### Tekstfragment

Er wordt wat afgepikt in de industrie. Dat bleek althans uit een rapport dat de VDMA onlangs presenteerde. Het kost de Duitsers een kleine 8 miljard euro per jaar.
“71 procent van alle ondernemingen zegt te maken hebben gehad met plagiaat”, zegt Steffen Zimmermann van de VDMA. “In totaal kost het de Duitse industrie 7,9 miljard euro per jaar, wat overeenkomt met zo’n 38.000 arbeidsplaatsen. Een behoorlijk serieuze strop dus, waar met enkele vaak eenvoudige maatregelen al een hoop tegen te doen is.”
De Chinees in onszelf
Zimmermann stelt de VDMA leden – en dat zijn een hoop machinebouwers bij elkaar - al enkele jaren diverse vragen over productpiraterij. Het blijkt dat houtbewerkingsmachines en textielmachines het meest getroffen worden, maar liefst 92 procent. Het minst getroffen worden de werktuigmachines, met een nog steeds respectabel aandeel van 57 procent. Er worden hele machines gekopieerd, maar meestal – in 64 procent van de gevallen gaat het om specifieke onderdelen.

### Opdracht 1
Welke machines worden volgens het tekstfragment het minst getroffen door productpiraterij?
### Opdracht 2
Typ een stuk van het tekstfragment precies over. Begin bij de woorden "Er wordt wat" en stop na "euro per jaar.".

### Aangeleverde gegevens

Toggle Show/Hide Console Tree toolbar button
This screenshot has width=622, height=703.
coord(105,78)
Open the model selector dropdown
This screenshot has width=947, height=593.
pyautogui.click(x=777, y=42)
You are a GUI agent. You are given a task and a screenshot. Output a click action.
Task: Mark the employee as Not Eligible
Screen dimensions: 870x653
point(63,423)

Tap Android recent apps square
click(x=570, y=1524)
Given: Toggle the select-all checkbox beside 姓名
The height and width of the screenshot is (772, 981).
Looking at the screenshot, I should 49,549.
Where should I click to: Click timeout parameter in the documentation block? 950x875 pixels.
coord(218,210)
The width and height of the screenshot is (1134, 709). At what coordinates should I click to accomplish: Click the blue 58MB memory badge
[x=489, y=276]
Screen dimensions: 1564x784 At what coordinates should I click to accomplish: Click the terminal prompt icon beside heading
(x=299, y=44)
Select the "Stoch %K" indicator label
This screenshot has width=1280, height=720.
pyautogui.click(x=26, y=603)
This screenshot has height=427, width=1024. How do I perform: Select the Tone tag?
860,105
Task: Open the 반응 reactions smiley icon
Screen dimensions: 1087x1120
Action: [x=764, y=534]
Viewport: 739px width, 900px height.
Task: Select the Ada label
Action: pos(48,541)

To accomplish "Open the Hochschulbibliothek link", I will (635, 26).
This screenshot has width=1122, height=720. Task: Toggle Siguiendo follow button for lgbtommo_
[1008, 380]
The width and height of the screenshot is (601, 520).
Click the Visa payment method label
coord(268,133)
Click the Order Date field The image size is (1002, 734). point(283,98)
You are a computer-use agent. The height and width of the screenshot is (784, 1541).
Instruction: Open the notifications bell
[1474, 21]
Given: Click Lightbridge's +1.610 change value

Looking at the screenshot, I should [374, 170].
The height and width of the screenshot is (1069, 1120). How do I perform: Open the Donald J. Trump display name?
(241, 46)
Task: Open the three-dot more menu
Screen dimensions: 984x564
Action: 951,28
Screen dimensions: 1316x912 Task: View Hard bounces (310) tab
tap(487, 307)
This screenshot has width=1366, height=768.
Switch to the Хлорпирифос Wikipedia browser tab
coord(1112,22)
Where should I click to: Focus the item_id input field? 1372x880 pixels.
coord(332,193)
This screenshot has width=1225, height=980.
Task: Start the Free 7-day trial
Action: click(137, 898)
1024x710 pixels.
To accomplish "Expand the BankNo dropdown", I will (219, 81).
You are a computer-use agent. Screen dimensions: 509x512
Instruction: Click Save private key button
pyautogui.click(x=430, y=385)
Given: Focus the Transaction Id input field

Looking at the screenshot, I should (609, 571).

### Antwoord 1
De werktuigmachines, met een aandeel van 57 procent.

### Antwoord 2
Er wordt wat afgepikt in de industrie. Dat bleek althans uit een rapport dat de VDMA onlangs presenteerde. Het kost de Duitsers een kleine 8 miljard euro per jaar.